Species of flowering plant

Zanha africana, commonly known as the velvet-fruited zanha in English and as mkalya or mkwanga in Swahili, is a species of plant in the family Sapindaceae that is native to Africa. It is used locally for timber and herbal medicine.

==Distribution and habitat==
Zanha africana is native to Angola, Botswana, the Democratic Republic of the Congo, Kenya, Malawi, Mozambique, Namibia, Tanzania, Zambia, and Zimbabwe. It grows in open woodlands, including those on granite ridges or kopjes, and in riparian forests at altitudes of 600–1550 m.

==Description==
Zanha africana is a shrub or small tree growing to 12–17 m tall. The trunk is cylindrical, sometime crooked, growing up to 100 cm wide. The outer bark is reddish to dark brown and flaky; the inner bark is reddish. The erect branches form an open crown. Young twigs are hairy. The leaves are paripinnate, each bearing between 3 and 8 pairs of leaflets in an opposite arrangement. The leaflets are ovate to elliptic, with a rounded or cordate base and a blunt tip, each measuring 8–15 cm by 4–8 cm. The undersides of the leaflets are reddish-brown and hairy. The leaflets are borne on 1–3 mm long petiolules. The petioles measure 1–5 cm long, forming a 4–34 cm long rachis. The inflorescence is a panicle, with individual flowers borne on hairy pedicels that measure approximately 2.5 cm long. The flowers are small, greenish in colour, and sweet-scented. The flowers lack petals, instead having 4 to 6 sepals, each approximately 4 mm long and fused at the base. This species is dioecious, with male flowers lacking an ovary and female flowers bearing only rudimentary stamens. The ovary is superior with a 2 mm long style. The stamens number between 4 and 6, each measuring 10 mm long. The fruit is a yellow to orange drupe, measuring 3 cm by 2 cm and covered with a layer of velvety hairs. Seeds are ellipsoid and measure 1.5 cm by 1 cm.

==Ecology==
Zanha africana is a deciduous perennial that sheds most of its leaves during the dry season. Flowering occurs from October to December, with fruits maturing from November to January. The fruits are eaten by birds, chimpanzees, and monkeys, and the nectar is valued as a food source for honey bees. Cattle, goats, and sheep browse on the leaves.

- [Dataset section]
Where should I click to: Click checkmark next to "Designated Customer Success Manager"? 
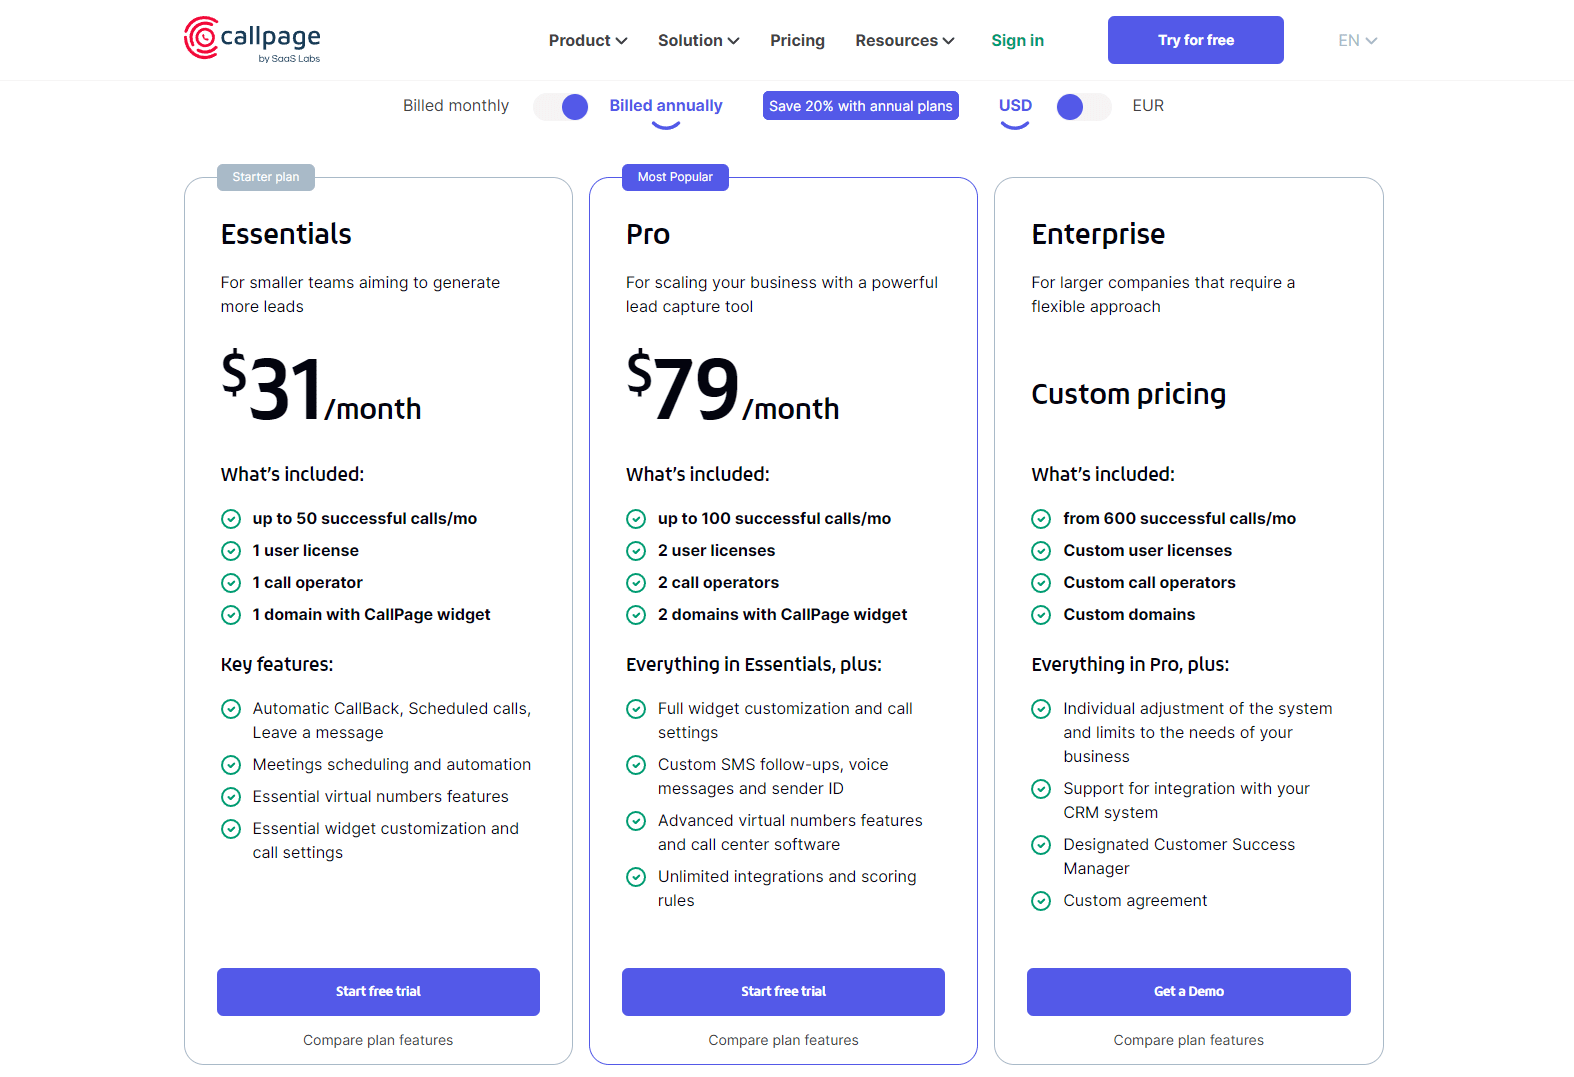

- [To do]
- A) Answer these questions from the Zanha africana text:
(i) What are the plant's Swahili names?
(ii) At what altitudes does it grow?
(iii) During which months do its fruits ripen?
- B) In one to three sentences, explain what makes the species dioecious, based on the Zanha africana text.
- C) Copy word for word the part of the Zanha africana text that opens with the words containing "Zanha africana, commonly" and closes with "of 600–1550 m.".

- [Responses to the tasks]
- A)
(i) Mkalya or mkwanga.
(ii) 600–1550 m.
(iii) November to January.

- B) The species is dioecious because its male and female flowers are different. Male flowers have no ovary, and female flowers have only rudimentary stamens.

- C)
Zanha africana, commonly known as the velvet-fruited zanha in English and as mkalya or mkwanga in Swahili, is a species of plant in the family Sapindaceae that is native to Africa. It is used locally for timber and herbal medicine.

==Distribution and habitat==
Zanha africana is native to Angola, Botswana, the Democratic Republic of the Congo, Kenya, Malawi, Mozambique, Namibia, Tanzania, Zambia, and Zimbabwe. It grows in open woodlands, including those on granite ridges or kopjes, and in riparian forests at altitudes of 600–1550 m.